### [Page excerpt]
* * * * * * * * *

How to Create Your Own Home Refinancing.
"5 simple techniques that can save you money"

Are you interested in saving money on your current mortgage?
Maybe you have just refinanced, or you just can't afford
the fees. Here are 5 simple techniques that anyone can use to
create their own refinancing package or add to their current
package.


1. Consider a shorter mortgage.

I saw a great article in the July 24, 2002 edition of the Wall
Street Journal (Section D1). The example was that if you had
a $200,000 mortgage for 30 years at 6.5% and you changed to
a 15-year mortgage and a rate of 5.9% your payments would
rise by about $400 to $1,677 a month. But, if you could handle
the extra monthly cost, you will save yourself $154,000 in
interest over the course of the loan.

2. Lose your PMI.

* * * * * * * * *

### [Listed entries]
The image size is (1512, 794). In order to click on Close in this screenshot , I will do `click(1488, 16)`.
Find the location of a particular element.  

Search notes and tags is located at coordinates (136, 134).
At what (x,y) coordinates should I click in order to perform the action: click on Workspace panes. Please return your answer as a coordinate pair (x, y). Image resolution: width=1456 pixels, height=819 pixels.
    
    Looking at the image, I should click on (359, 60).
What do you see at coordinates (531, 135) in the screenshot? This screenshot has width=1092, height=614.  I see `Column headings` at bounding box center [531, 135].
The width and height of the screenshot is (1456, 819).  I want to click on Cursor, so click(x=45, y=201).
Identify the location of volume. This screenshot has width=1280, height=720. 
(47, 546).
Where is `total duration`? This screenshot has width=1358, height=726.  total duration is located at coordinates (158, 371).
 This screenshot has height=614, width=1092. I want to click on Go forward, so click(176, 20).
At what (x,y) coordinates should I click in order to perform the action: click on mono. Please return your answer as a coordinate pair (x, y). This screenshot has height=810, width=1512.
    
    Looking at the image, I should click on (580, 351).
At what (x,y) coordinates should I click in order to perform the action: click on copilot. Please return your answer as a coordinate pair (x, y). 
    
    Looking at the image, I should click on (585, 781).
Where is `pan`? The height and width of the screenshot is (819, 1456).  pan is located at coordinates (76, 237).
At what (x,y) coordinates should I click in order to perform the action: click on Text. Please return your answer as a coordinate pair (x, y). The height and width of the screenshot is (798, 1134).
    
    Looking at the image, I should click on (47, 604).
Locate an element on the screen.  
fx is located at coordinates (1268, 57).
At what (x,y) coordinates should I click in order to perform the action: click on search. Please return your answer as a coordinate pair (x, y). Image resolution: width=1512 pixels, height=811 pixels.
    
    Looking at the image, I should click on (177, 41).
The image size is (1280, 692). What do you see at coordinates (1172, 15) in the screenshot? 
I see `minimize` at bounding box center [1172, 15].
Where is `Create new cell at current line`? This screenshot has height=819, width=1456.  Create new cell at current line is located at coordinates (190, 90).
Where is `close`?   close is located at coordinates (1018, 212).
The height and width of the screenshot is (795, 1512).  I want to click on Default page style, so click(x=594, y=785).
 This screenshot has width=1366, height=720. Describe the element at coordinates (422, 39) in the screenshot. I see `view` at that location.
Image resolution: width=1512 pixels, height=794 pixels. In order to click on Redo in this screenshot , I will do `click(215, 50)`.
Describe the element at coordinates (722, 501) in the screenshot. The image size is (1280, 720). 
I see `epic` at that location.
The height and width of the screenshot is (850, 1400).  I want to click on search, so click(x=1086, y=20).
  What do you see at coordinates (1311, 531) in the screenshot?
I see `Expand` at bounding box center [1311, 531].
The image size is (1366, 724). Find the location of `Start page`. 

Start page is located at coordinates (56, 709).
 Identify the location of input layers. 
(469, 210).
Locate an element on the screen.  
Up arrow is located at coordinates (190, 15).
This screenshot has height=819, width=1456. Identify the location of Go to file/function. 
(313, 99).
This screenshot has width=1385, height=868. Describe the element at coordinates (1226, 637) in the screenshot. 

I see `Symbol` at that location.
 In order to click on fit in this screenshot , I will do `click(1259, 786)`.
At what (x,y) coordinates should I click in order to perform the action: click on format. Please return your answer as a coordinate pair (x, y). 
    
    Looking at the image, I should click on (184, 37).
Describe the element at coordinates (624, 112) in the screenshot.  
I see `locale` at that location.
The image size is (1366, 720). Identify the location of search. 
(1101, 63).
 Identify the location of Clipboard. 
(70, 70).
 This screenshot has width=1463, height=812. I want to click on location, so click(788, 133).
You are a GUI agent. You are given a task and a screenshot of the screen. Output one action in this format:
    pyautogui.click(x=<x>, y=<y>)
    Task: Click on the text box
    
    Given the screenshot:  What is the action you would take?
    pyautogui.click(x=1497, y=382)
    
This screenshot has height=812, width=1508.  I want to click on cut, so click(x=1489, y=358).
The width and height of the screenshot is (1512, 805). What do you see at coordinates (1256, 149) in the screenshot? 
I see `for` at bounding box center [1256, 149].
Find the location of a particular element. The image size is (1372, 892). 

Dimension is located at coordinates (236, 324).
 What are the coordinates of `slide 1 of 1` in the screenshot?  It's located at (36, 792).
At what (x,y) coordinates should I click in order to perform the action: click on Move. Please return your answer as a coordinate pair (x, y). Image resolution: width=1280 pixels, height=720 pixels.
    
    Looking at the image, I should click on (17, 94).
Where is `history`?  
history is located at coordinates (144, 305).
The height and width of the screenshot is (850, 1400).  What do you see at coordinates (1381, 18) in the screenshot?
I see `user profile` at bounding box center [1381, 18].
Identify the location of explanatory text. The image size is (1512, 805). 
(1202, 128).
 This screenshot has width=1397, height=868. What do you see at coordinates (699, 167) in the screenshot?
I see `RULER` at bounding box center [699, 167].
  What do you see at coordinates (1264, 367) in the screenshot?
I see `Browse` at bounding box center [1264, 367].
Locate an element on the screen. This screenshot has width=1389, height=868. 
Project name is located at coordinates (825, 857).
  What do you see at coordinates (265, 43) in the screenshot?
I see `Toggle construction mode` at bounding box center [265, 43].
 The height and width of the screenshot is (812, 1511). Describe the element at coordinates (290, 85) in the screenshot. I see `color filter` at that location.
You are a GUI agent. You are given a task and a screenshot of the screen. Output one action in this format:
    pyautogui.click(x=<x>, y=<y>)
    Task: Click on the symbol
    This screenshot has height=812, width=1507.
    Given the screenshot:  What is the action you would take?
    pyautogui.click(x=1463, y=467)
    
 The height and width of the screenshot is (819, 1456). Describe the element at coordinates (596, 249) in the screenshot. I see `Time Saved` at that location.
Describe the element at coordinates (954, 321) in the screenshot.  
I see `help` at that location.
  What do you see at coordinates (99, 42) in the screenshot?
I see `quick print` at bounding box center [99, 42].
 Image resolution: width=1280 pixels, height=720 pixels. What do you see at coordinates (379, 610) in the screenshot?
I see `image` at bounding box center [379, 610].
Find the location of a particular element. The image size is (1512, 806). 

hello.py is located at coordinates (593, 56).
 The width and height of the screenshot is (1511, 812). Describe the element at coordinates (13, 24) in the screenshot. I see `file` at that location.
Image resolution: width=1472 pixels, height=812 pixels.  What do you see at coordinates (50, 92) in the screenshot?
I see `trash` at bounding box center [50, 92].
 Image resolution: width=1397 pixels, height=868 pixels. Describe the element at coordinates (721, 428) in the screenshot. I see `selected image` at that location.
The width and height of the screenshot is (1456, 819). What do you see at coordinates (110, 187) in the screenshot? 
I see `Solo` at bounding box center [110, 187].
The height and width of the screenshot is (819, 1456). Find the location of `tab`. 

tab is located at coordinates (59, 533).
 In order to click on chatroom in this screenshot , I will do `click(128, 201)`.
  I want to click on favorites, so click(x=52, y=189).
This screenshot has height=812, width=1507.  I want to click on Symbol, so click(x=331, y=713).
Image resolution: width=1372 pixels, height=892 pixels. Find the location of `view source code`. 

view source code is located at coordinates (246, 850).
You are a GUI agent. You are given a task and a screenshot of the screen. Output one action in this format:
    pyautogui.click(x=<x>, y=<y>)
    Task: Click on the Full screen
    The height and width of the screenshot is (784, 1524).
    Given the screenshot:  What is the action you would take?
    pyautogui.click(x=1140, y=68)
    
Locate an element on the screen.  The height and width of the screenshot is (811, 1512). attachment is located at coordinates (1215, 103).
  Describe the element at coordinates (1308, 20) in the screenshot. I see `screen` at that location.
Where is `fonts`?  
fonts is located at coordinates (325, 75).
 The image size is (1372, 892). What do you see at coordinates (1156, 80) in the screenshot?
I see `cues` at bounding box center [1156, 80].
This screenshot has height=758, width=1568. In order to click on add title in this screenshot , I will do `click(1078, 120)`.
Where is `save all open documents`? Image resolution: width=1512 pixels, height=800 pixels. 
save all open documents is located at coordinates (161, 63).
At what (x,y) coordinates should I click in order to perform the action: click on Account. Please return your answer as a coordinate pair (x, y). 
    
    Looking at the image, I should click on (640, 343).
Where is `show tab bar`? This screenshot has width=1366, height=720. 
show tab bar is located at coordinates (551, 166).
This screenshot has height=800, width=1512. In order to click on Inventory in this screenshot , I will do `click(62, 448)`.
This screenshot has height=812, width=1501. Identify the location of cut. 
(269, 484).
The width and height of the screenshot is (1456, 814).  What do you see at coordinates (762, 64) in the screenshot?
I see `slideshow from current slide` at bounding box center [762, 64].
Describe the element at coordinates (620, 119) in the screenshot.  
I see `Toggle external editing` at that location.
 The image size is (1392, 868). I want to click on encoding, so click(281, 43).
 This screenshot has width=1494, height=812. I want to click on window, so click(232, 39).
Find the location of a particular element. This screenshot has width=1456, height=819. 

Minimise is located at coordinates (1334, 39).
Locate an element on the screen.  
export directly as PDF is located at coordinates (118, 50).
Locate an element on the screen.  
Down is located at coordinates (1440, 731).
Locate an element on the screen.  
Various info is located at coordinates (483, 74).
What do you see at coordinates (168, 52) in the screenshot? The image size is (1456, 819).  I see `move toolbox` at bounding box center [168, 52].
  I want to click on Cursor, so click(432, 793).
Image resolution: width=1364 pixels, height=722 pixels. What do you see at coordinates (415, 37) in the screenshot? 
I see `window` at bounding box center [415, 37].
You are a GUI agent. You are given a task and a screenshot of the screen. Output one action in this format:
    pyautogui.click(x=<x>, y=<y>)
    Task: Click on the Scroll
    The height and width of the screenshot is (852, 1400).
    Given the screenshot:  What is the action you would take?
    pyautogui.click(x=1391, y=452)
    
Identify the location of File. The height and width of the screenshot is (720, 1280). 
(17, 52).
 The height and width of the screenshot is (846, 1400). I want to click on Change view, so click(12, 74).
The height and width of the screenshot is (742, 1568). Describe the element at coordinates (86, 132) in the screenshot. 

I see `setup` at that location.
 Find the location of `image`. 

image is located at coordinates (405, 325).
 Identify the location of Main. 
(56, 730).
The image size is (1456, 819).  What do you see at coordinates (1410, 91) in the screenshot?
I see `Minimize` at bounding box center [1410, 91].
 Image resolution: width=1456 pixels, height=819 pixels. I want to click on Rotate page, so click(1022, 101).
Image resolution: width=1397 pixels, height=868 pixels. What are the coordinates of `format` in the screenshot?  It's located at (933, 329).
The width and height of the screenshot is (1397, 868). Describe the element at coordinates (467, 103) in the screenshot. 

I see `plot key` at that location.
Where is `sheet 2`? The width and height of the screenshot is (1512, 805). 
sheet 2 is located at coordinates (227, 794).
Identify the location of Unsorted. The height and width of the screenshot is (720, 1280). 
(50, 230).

* * * * * * * * *

### [Task list]
(A) Rewrite the mortgage article between "How to Create" and "a shorter mortgage.", inclusive, replacing "package" with "plan".
(B) Reproduce the entries word for word, from their first line through the line that contains "This screenshot has height=614, width=1092.", inclusive.

### [Written responses]
(A)
How to Create Your Own Home Refinancing.
"5 simple techniques that can save you money"

Are you interested in saving money on your current mortgage?
Maybe you have just refinanced, or you just can't afford
the fees. Here are 5 simple techniques that anyone can use to
create their own refinancing plan or add to their current
plan.


1. Consider a shorter mortgage.

(B)
The image size is (1512, 794). In order to click on Close in this screenshot , I will do `click(1488, 16)`.
Find the location of a particular element.  

Search notes and tags is located at coordinates (136, 134).
At what (x,y) coordinates should I click in order to perform the action: click on Workspace panes. Please return your answer as a coordinate pair (x, y). Image resolution: width=1456 pixels, height=819 pixels.
    
    Looking at the image, I should click on (359, 60).
What do you see at coordinates (531, 135) in the screenshot? This screenshot has width=1092, height=614.  I see `Column headings` at bounding box center [531, 135].
The width and height of the screenshot is (1456, 819).  I want to click on Cursor, so click(x=45, y=201).
Identify the location of volume. This screenshot has width=1280, height=720. 
(47, 546).
Where is `total duration`? This screenshot has width=1358, height=726.  total duration is located at coordinates (158, 371).
 This screenshot has height=614, width=1092. I want to click on Go forward, so click(176, 20).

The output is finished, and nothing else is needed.